Depois da sensação com a série espanhola La Casa de Papel, o sucesso da francesa Lupin ilustra o fim da hegemonia dos Estados Unidos na produção televisiva, um movimento impulsionado pelas plataformas e a nova ambição de atores internacionais.
“Há 10 anos, 90% da criatividade estava nos Estados Unidos”, diz Pascal Breton, fundador e presidente da produtora Federation Entertainment. "Havia boa criatividade local em um pequeno nível, mas ela não ultrapassava as fronteiras locais."
No entanto, as coisas mudaram. O poder da internet aumentou, o modelo de televisão sob demanda se instalou, os canais americanos deram o exemplo, com a HBO na liderança. Tudo isso levou os estrangeiros a apostarem nas séries, quando antes optavam pelo cinema ou pelo esporte.
"Não sei bem qual era a intenção no início, mas as produções confirmaram que não era apenas uma forma de se diferenciar no mercado internacional, mas que isso interessava a outros mercados", afirma Luca Barra, professor da Universidade de Bolonha e coautor de um estudo sobre ficção televisiva na Europa.
Esta “mudança de mentalidade” também favoreceu o desenvolvimento de estruturas de produção transnacionais, especialmente na Europa, para dar conta de um aumento dos orçamentos, afirmou.
SUCESSO
Paralelamente, a explosão do número de canais e plataformas gerou um apetite inédito por conteúdos e redefiniu a noção de sucesso. “São tantos programas e o público está tão fragmentado que produções que antes não teriam encontrado seu público podem encontrar uma saída”, disse Barra.O surgimento de plataformas internacionais, principalmente Netflix, mas também mais recentemente Amazon e Disney + desempenhou um papel crucial. A Netflix também ofereceu legendas em todas as suas produções e a dublagem de várias delas, permitindo que séries não inglesas como Lupin dominassem as audiências mundiais por vários dias.
Para se estabelecer no exterior, as plataformas americanas produziram conteúdo local em diversos países, passando por produtoras locais. Na Coreia do Sul, e agora na Europa, graças a uma recente lei, os serviços de vídeo na internet também têm a obrigação de contribuir financeiramente para o setor audiovisual do país em que estão presentes.
Nesse novo panorama da produção de televisão, os americanos "continuam muito poderosos", disse Breton, mas "há um reequilíbrio real" que "se acelerará". Para Jonathan Gray, professor da Universidade de Wisconsin, empresas de produção fora dos Estados Unidos também integraram códigos de script que são exportados para os Estados Unidos.

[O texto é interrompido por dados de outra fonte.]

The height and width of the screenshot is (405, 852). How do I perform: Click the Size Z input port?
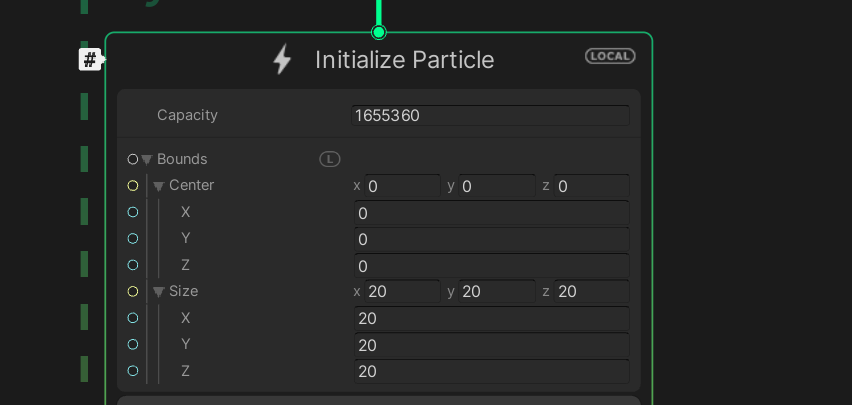pyautogui.click(x=133, y=371)
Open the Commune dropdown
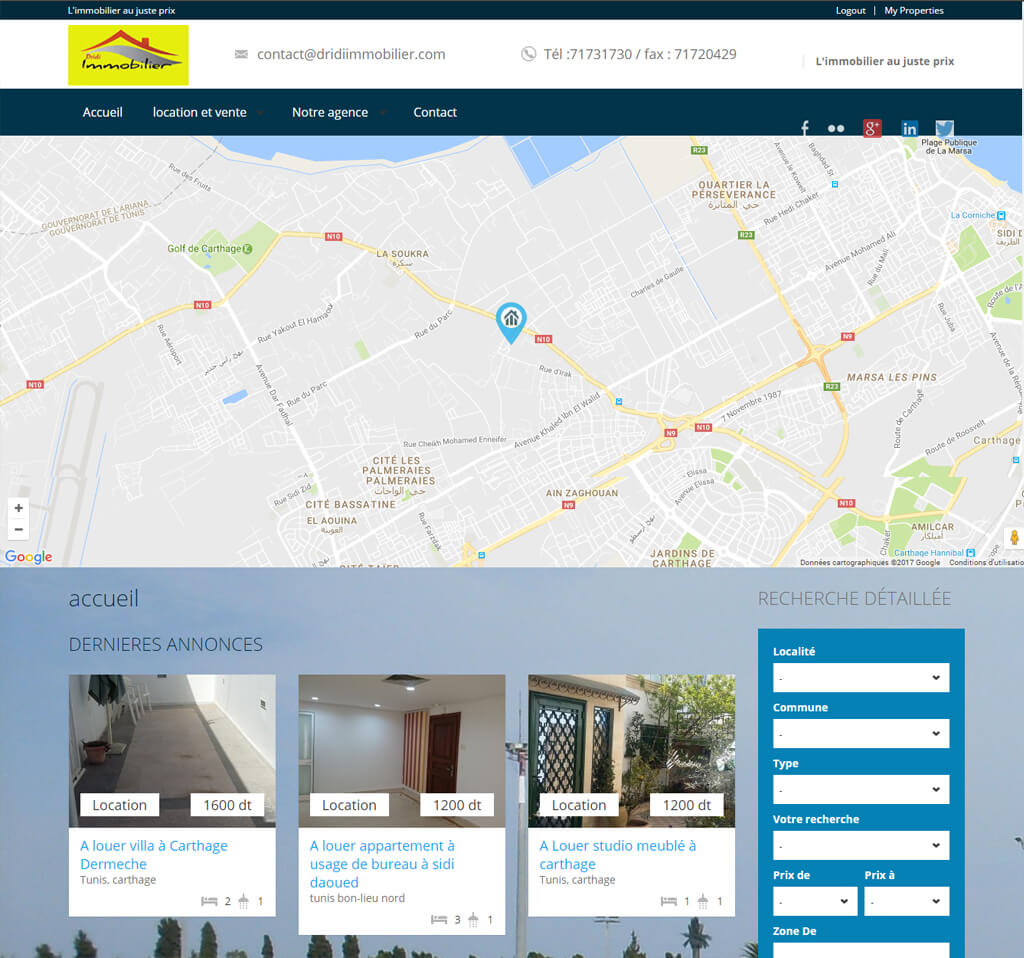Screen dimensions: 1024x958 click(x=860, y=734)
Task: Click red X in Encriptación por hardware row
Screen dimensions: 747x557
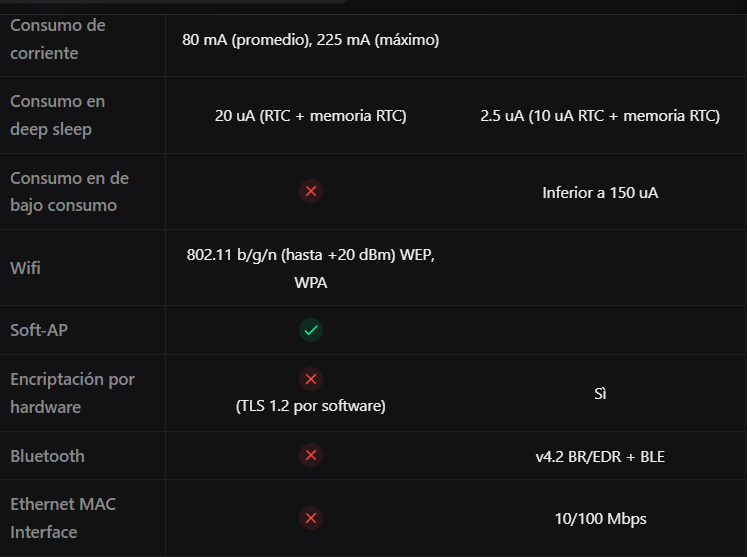Action: 311,379
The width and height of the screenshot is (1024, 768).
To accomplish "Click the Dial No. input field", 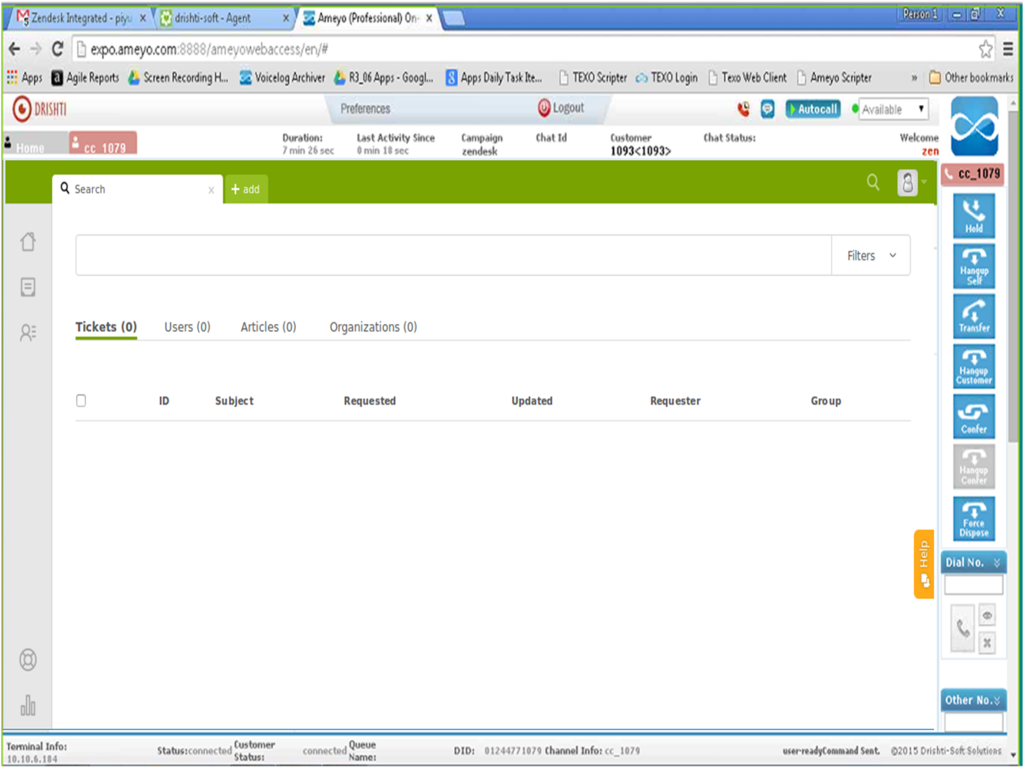I will pos(973,585).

"Os gostos americanos são limitados em termos de televisão", disse ele. Mas as produções estrangeiras agora sabem como satisfazê-los, "sacudindo-os um pouco às vezes, mas sempre de forma reconhecível". Breton aponta que “há muito mais temas internacionais, tipos de narração de histórias”.
"Versalhes ou Saint Tropez são temas mundiais. Eles conquistam públicos internacionais, como a série italiana Gomorra, sobre a máfia, ou a mexicana Narcos, sobre o tráfico de drogas internacional.
No caso de Lupin, o Louvre funciona como um ímã, mas, para Breton, o sucesso também se explica pela encenação. “É um pouco como os filmes de Luc Besson, o único diretor do cinema francês que entendeu o mercado internacional”. Na verdade, vários ex-colaboradores de Besson estão por trás das câmeras na série Lupin.